Mamba-CL: Continual Learning with S6 Models

Updated 22 April 2026

Mamba-CL is a family of approaches that integrates S6 models into continual learning, offering fixed-memory operation and linear compute scaling.
It employs selectivity regularization and null-space consistency constraints to maintain sample efficiency and prevent catastrophic forgetting.
Mamba-CL achieves state-of-the-art performance in reinforcement learning and vision domains by outperforming Transformer-based and rehearsal-free methods.

The Mamba-CL algorithm denotes a family of approaches that utilize Selective State-Space Models (S6) within the Mamba architecture to address challenges in continual learning (CL), meta-continual learning (MCL), and scalable algorithm distillation, including in complex continuous-control and vision domains.

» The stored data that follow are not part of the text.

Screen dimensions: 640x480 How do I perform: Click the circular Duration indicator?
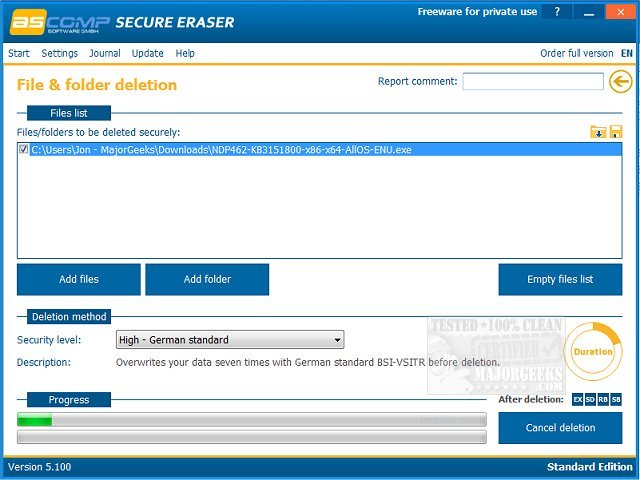coord(593,351)
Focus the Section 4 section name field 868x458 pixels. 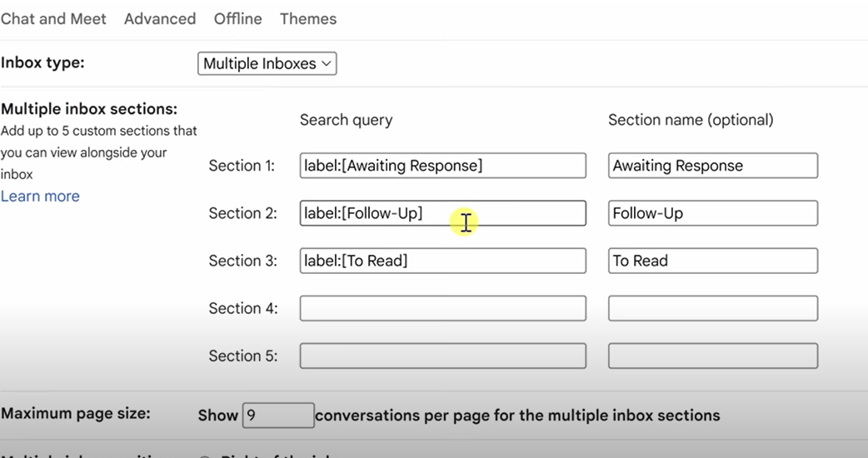point(712,308)
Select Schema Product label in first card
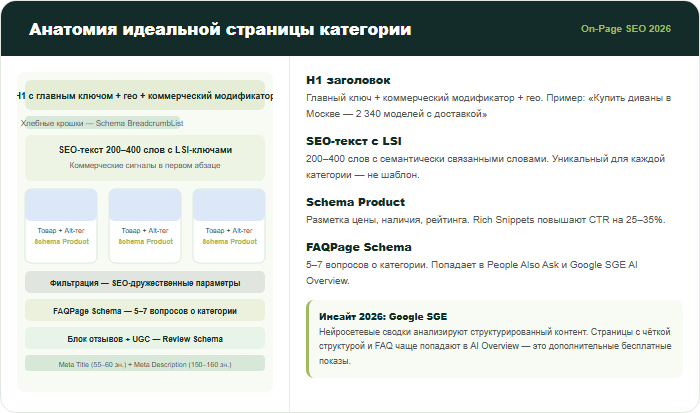Image resolution: width=700 pixels, height=413 pixels. (61, 241)
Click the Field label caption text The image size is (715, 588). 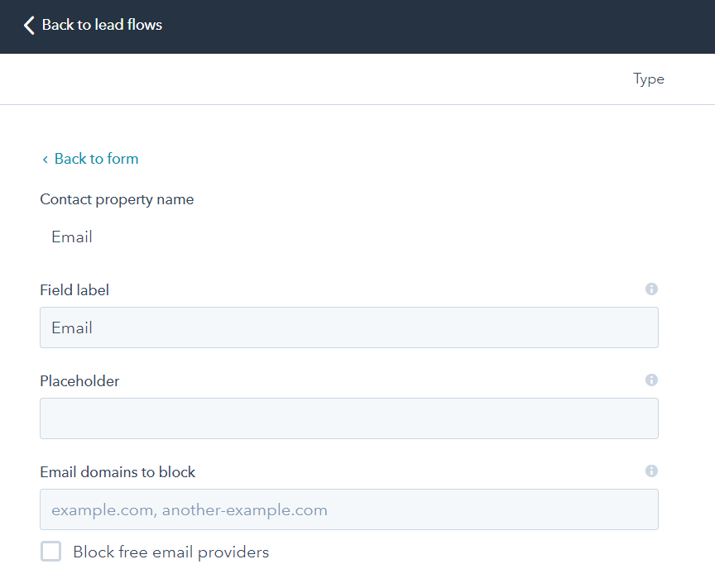pyautogui.click(x=74, y=290)
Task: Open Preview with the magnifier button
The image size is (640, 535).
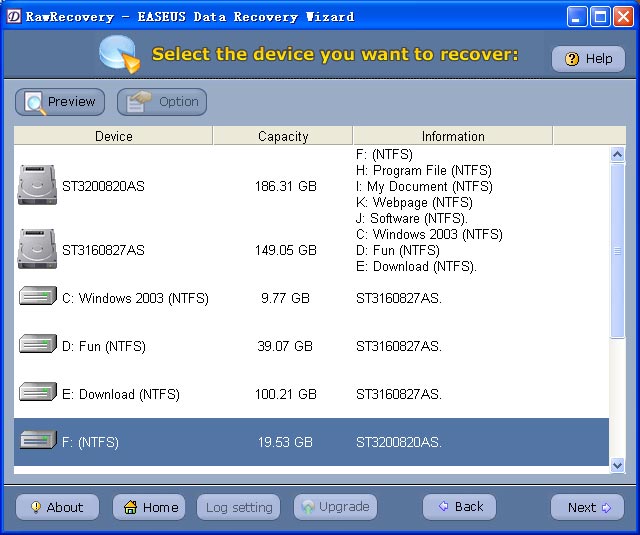Action: pos(60,102)
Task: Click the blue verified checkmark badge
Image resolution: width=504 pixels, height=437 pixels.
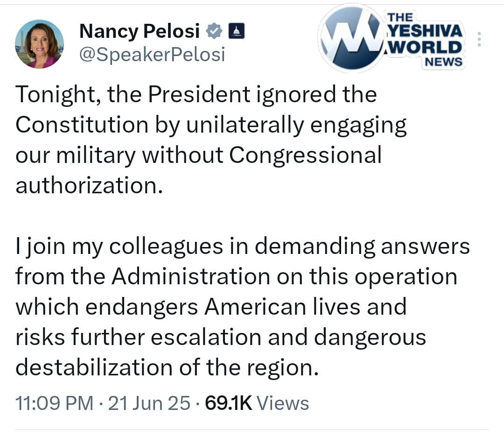Action: coord(214,32)
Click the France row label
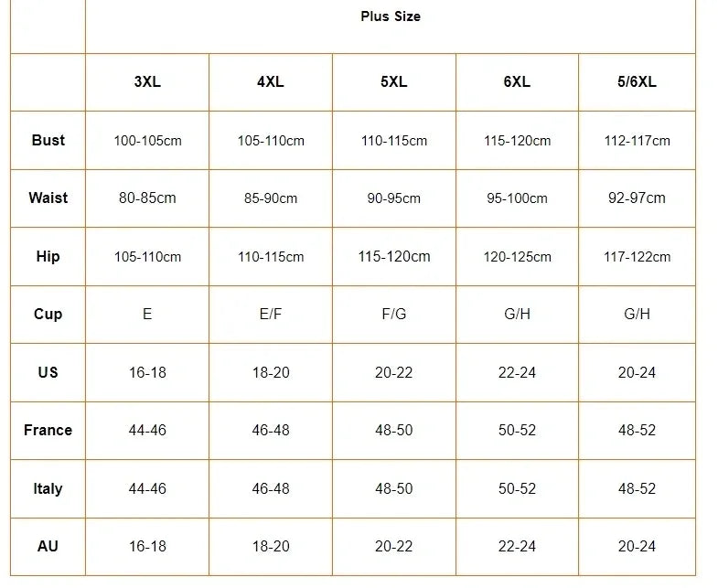 (48, 430)
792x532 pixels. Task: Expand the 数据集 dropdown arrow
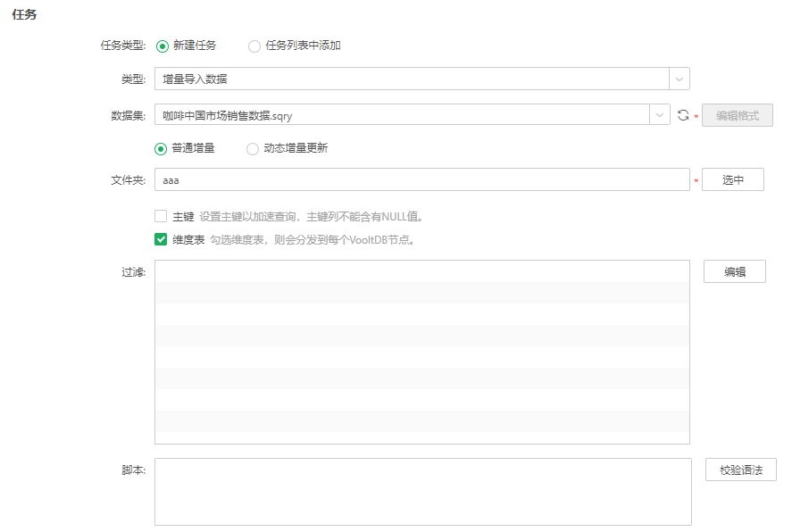[x=661, y=114]
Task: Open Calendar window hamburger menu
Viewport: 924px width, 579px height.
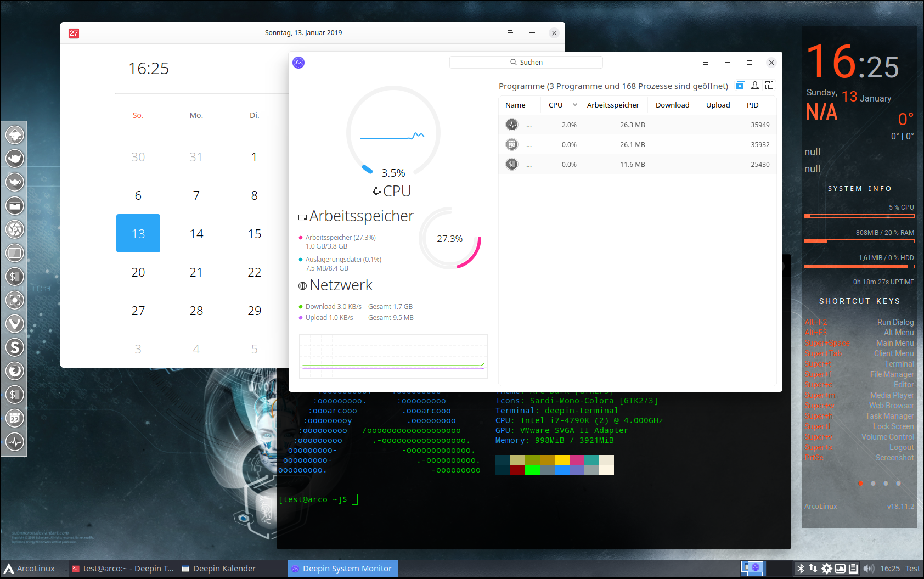Action: coord(510,33)
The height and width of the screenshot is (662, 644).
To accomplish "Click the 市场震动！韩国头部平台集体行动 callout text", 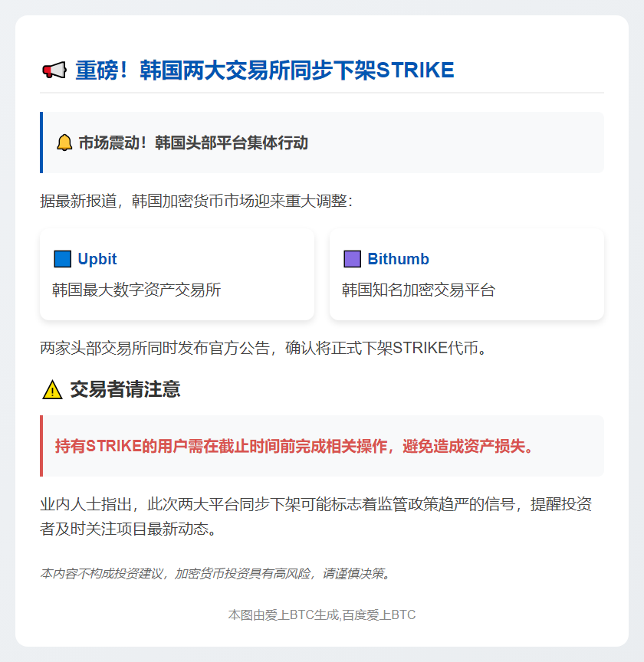I will point(193,143).
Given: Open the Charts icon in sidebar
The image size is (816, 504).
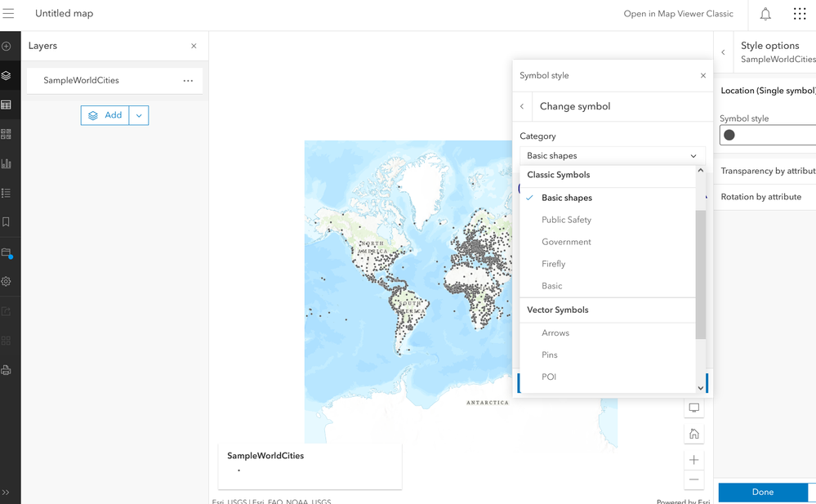Looking at the screenshot, I should [7, 163].
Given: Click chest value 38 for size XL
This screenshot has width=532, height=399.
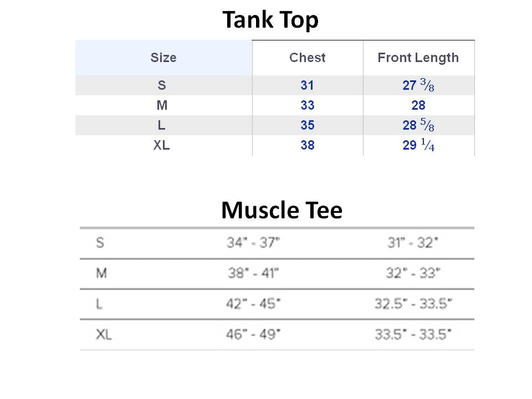Looking at the screenshot, I should [308, 145].
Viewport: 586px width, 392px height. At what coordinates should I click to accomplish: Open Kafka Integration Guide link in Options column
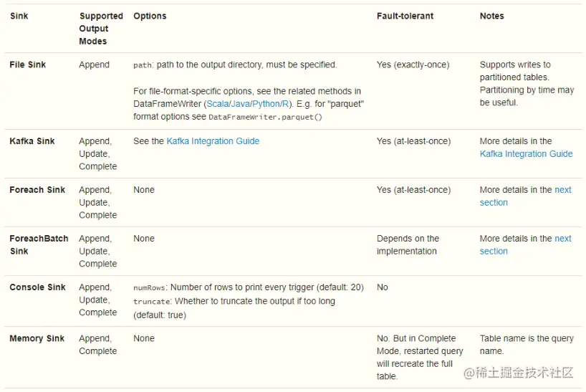(x=213, y=141)
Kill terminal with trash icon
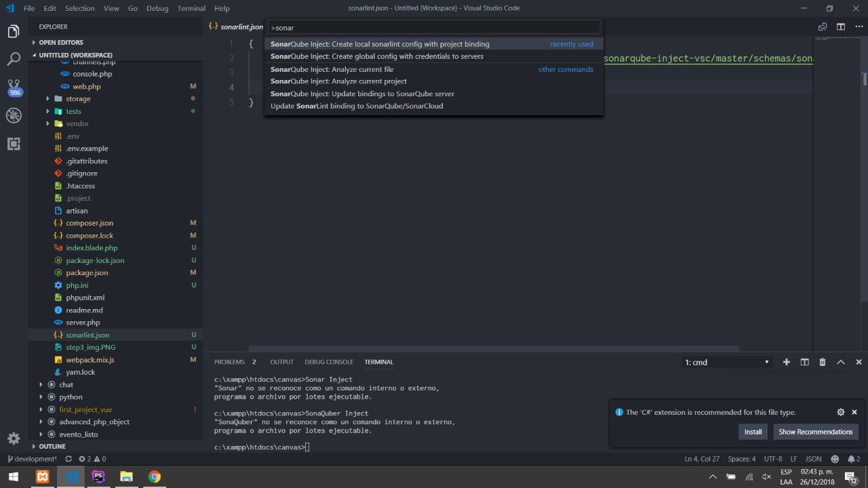The image size is (868, 488). point(823,362)
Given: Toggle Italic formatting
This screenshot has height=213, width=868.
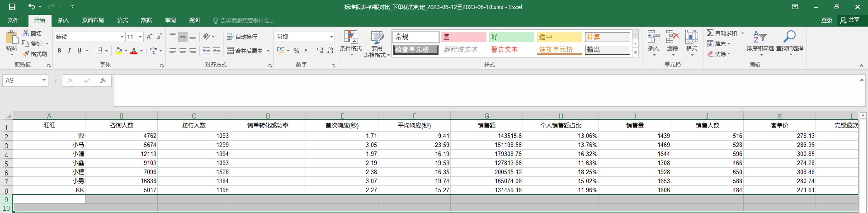Looking at the screenshot, I should click(x=69, y=51).
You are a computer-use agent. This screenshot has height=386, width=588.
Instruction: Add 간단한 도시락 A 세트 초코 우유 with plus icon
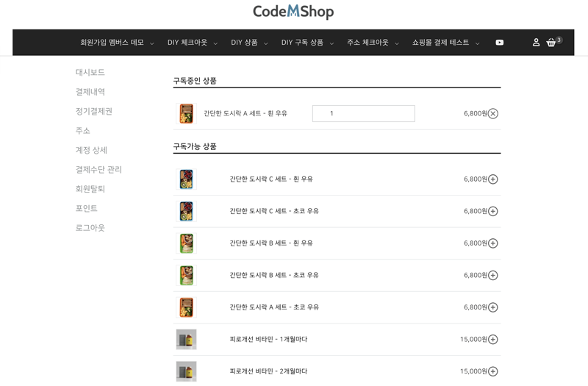(493, 307)
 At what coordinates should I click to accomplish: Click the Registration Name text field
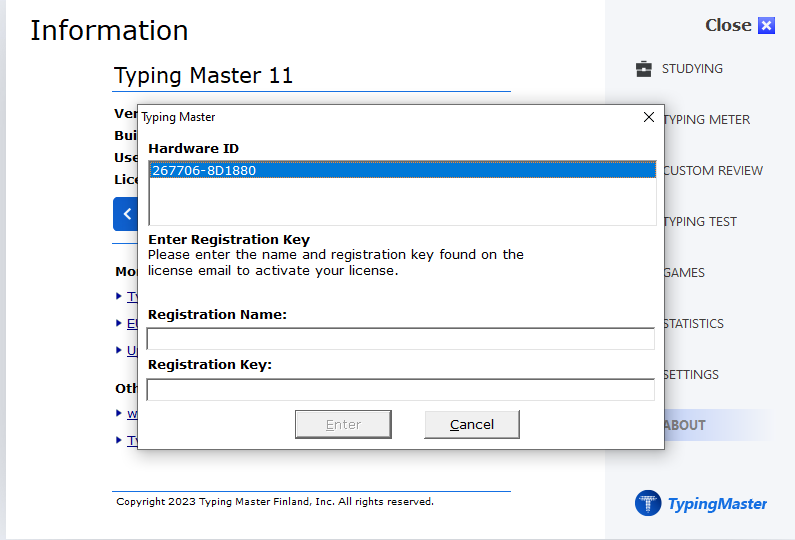[400, 339]
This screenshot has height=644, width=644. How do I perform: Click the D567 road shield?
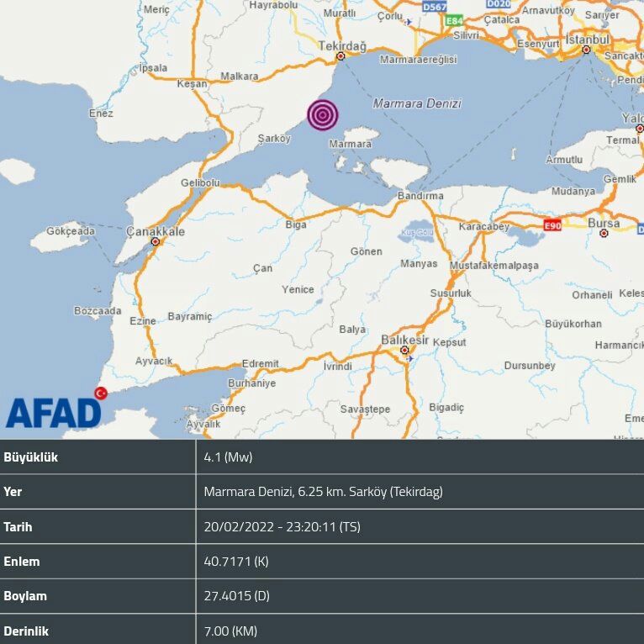434,6
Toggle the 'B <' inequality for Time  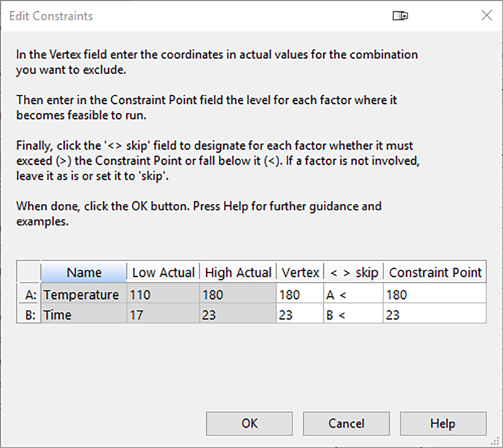click(x=352, y=315)
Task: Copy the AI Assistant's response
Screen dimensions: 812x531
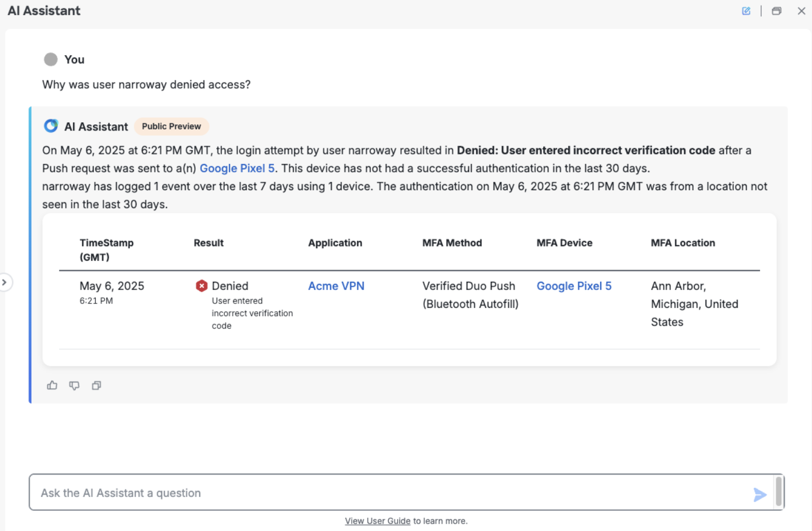Action: (x=96, y=385)
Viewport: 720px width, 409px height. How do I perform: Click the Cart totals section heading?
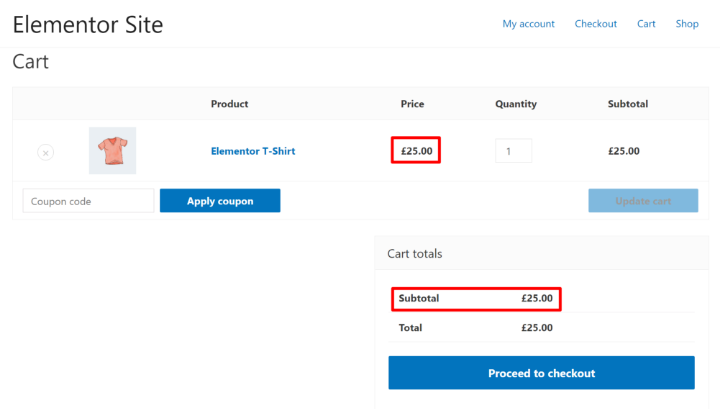tap(414, 254)
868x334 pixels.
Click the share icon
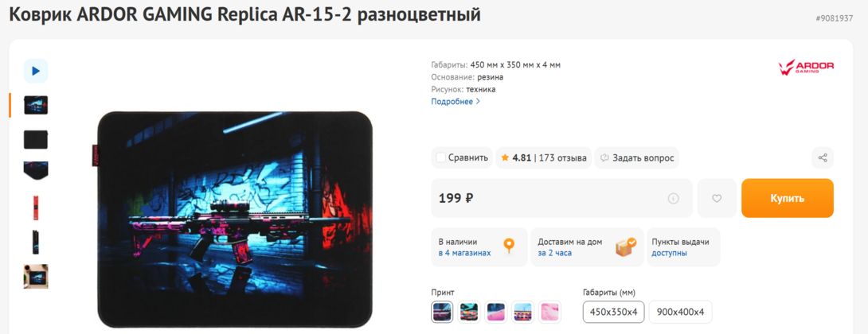(x=823, y=157)
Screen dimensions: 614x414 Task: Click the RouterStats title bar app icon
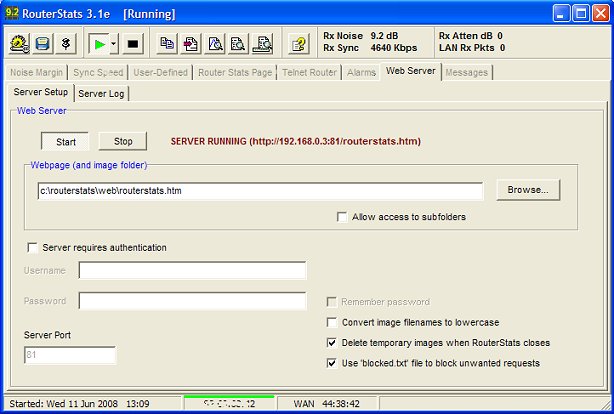[14, 13]
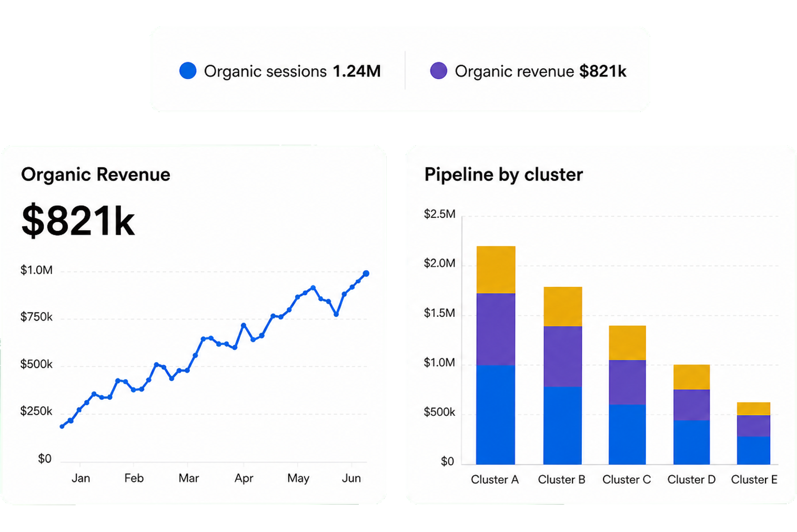Click the Mar label on the x-axis
This screenshot has height=532, width=797.
(x=188, y=478)
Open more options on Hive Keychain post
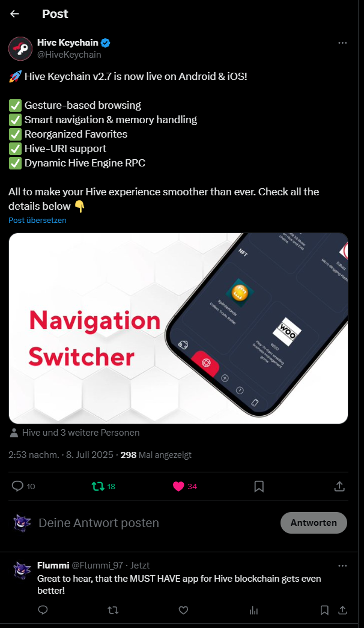The height and width of the screenshot is (628, 364). (x=342, y=43)
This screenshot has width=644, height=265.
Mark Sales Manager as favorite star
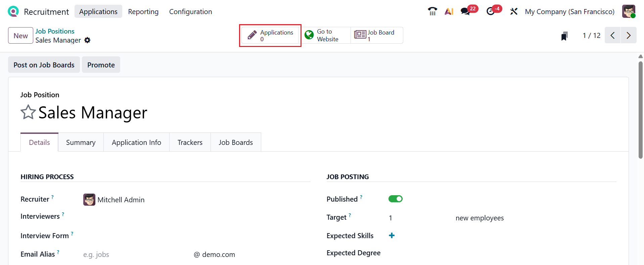click(28, 112)
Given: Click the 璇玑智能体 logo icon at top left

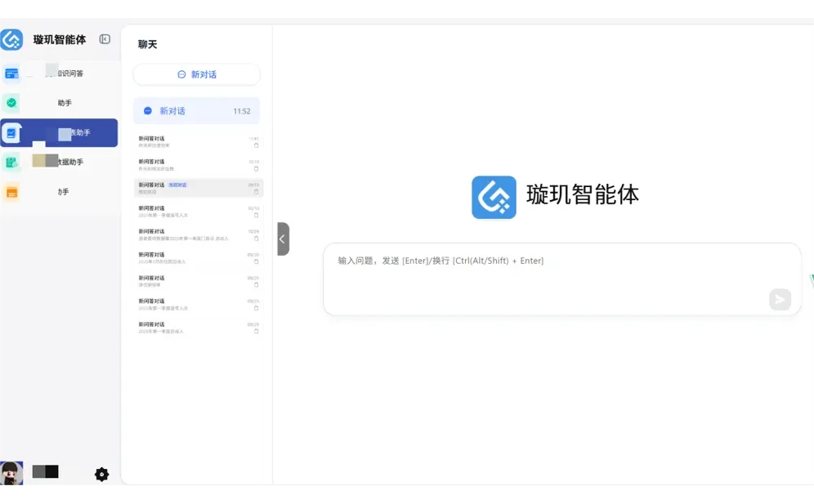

Mamba-CL methods fundamentally exploit the S6 model’s linear-scaling, attention-free sequence modeling and introduce CL-specific mechanisms such as selectivity regularization and null-space consistency constraints to achieve high sample efficiency, fixed-memory operation, and robustness against catastrophic forgetting, outperforming conventional Transformer-based and rehearsal-free CL systems across benchmarks (Beaussant et al., 16 Jun 2025, Zhao et al., 2024, Cheng et al., 2024).

1. Foundations and Model Architecture

Mamba-CL adopts the S6 (Selective Structured State-Space) model, a discrete-time recurrent architecture parameterized as: $h_t = S_t \odot h_{t-1} + G_t \odot z_t, \quad u_t = C_t h_t + D z_t$ where $z_t \in \mathbb{R}^M$ is the input embedding, $S_t, G_t \in \mathbb{R}^M$ are input-dependent, per-channel gates produced by small convolutional and linear projections (followed by a sigmoid), and $C_t, D$ are readout parameters. The model eschews explicit attention in favor of rich, tokenwise dynamics, supporting long-sequence modeling at linear compute and memory cost. Each transition tuple, e.g., $c_t = (s_t, a_t, r_t, s_{t+1})$ for RL or $(x_t, y_t)$ for classification, is projected via a learned embedding to $d_\mathrm{model}$ and fed to stacked S6 blocks with LayerNorm, feed-forward MLP (GELU activations), and residual connections (Beaussant et al., 16 Jun 2025, Zhao et al., 2024).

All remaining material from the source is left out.